Nesta espinhosa situação, da mesma forma, com a perspectiva histórica, deve dizer-se que o caso de Serrat tem um fundo que está para lá da questão de língua. Serrat apresenta-se, naqueles começos, mais como um cantor comercial de qualidade que como um cantor comprometido civicamente. O seu representante, Lasso de la Vega, é-o também do Dúo Dinámico - não por acaso autores de "La, la, la" - e a sua ideia principal é vender discos; a promoção que se faz de Serrat com "La, la, la" é impressionante. Enquanto Raimon, em 1968, está a cantar para trabalhadores e estudantes metidos em organizações clandestinas e é proibido, aceitar representar a Espanha franquista num festival internacional, transmitido pela televisão, supera o factor linguístico.
No começo do multicultural século XXI pode ser difícil entender que um compromisso cívico se baseasse na fidelidade a um idioma e que essa fidelidade implicasse ter de prescindir de outras. Mas a ucronia [desenvolvimento imaginário de um facto histórico como se ele tivesse sido real] ou o "pressentismo" estão rendidos à história. Quando a Canção Catalã irrompe, os sectores mais combativos interpretavam que compaginar Catalão e Castelhano era fazer uma concessão ao inimigo, quando não mesmo traição. A luta pela conservação de um idioma que queriam liquidar, a "maltractada llengua" segundo a adjectivação de Raimon, exigia para muitos um compromisso sem meias-tintas. Espriu tinha bem presente que a milenária língua catalã estava em perigo de extinção, que falava de "salvar as palavras" como valiosos tesouros, como seres de uma espécie em vias de extinção. Mas, felizmente, o Catalão sobreviveu e, anos depois, Núria feliu, a primeira cantora a dar um passo pelo bilingúismo, seria uma militante muito especial de um partido tão catalanista como Convergència Democràtica, sem que a história lhe passasse factura. Mas na altura, a Nova Cançó entra em crise e a unidade abre brechas.
Raimon interiorizou muito a questão da língua. Quando pensa em voz alta, gira em torno deste discurso:
A mim propuseram-me, obviamente, cantar em Castelhano, e até em Inglês! Mas eu sei que as possibilidades expressivas maiores tenho-as na minha língua. As minhas imagens penso-as na minha língua. O facto de que seja minoritária não quer dizer que não tenha de existir. Eu sou a favor da biodiversidade, mas também linguística, não só relativa à flora e à fauna, mas também no aspecto humano. No mundo da globalização, há o perigo que desapareça tudo o que é minoritário, tudo aquilo que não é padronizável. A diversidade ainda não está garantida.
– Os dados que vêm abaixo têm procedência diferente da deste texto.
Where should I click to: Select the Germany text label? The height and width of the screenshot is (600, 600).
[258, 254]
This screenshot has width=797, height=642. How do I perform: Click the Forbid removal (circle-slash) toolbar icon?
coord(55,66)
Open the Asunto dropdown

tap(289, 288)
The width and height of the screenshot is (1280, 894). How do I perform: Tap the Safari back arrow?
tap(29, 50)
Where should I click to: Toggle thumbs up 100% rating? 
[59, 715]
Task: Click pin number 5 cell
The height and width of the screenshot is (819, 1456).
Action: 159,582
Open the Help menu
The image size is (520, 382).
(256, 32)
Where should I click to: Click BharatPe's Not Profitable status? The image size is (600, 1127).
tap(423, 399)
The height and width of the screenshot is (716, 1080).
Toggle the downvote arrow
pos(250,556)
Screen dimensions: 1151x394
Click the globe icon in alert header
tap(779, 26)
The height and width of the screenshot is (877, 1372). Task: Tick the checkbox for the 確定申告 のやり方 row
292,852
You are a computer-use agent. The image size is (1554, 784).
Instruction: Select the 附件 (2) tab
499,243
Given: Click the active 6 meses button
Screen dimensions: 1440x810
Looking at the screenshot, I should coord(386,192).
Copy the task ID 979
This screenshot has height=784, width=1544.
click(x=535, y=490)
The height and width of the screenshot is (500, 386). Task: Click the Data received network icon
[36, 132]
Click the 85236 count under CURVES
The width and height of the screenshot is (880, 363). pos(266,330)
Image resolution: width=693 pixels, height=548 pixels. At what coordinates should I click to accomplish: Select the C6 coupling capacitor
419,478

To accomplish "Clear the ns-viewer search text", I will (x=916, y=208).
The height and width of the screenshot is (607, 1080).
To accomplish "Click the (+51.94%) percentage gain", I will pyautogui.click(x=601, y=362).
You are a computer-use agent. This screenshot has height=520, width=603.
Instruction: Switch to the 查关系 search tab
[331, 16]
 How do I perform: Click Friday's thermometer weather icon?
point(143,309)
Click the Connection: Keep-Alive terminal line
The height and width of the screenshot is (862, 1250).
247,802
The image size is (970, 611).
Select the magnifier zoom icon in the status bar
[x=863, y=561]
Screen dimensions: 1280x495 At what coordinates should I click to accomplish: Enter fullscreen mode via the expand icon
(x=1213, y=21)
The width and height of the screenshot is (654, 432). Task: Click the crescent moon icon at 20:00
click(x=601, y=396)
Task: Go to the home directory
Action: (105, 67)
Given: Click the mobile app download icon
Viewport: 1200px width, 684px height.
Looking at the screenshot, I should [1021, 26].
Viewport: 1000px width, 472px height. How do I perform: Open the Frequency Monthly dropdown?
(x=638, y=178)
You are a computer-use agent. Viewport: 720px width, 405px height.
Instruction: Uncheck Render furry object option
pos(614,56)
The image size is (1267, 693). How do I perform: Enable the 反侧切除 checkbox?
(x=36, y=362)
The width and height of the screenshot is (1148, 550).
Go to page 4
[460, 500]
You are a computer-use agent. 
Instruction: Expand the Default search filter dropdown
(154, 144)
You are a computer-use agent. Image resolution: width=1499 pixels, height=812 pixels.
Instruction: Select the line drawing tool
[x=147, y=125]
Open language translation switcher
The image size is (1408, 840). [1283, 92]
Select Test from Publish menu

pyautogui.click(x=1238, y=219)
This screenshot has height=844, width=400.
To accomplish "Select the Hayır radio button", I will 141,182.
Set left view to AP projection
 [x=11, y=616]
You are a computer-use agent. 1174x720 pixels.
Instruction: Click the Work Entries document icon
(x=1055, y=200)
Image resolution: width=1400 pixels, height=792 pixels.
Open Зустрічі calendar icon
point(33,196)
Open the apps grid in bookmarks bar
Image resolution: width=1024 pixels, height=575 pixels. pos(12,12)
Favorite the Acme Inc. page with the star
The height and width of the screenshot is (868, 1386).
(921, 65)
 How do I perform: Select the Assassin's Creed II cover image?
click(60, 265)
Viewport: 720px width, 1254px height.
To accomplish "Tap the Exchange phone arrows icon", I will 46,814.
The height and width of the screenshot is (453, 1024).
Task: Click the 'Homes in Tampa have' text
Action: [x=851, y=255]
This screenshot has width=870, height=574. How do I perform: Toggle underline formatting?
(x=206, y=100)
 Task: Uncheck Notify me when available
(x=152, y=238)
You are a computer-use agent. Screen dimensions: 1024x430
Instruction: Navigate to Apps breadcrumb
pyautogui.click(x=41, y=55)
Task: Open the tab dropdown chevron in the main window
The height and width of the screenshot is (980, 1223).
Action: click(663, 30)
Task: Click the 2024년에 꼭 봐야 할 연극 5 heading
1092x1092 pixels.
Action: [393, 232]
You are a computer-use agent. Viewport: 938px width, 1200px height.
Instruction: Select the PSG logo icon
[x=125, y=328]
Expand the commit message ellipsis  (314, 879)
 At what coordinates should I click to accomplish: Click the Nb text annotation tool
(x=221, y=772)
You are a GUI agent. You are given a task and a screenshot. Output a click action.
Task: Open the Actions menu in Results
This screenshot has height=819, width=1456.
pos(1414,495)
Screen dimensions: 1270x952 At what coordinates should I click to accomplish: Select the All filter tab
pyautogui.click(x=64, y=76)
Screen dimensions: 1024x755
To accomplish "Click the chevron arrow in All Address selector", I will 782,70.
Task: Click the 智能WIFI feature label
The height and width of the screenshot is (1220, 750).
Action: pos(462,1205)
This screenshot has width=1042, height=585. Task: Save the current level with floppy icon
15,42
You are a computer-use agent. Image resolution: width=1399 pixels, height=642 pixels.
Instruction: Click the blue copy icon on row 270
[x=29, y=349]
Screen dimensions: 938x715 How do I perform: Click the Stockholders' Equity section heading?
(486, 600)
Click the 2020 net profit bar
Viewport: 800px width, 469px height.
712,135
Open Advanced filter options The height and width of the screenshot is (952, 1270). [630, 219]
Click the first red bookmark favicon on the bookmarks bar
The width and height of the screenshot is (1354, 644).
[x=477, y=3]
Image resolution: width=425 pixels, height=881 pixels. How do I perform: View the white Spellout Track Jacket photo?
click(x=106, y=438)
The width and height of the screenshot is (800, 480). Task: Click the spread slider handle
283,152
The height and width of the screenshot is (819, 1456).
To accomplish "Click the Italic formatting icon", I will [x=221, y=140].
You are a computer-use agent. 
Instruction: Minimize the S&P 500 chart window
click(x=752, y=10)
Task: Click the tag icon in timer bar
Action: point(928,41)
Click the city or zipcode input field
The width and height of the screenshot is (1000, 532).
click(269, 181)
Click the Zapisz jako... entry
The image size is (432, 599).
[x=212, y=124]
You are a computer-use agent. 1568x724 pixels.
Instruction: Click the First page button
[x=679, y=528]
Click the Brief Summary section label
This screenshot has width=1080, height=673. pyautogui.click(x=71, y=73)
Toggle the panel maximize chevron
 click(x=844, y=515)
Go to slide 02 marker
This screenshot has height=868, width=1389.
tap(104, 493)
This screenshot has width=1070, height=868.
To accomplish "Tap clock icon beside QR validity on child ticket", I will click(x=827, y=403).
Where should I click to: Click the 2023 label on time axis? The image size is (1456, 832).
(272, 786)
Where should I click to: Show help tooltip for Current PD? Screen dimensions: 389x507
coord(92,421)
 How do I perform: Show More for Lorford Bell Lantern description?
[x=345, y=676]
Quando alguém canta em Castelhano, em Francês ou em Inglês, ninguém faz preguntas, é normal que cante na sua língua. Porque é que nós temos de dar tantas explicações? Pois bem, eu tenho assumido tudo isso e não só pelo compromisso cívico, mas também pelo estético, porque eu sei que é na minha língua que posso fazer melhor o meu trabalho.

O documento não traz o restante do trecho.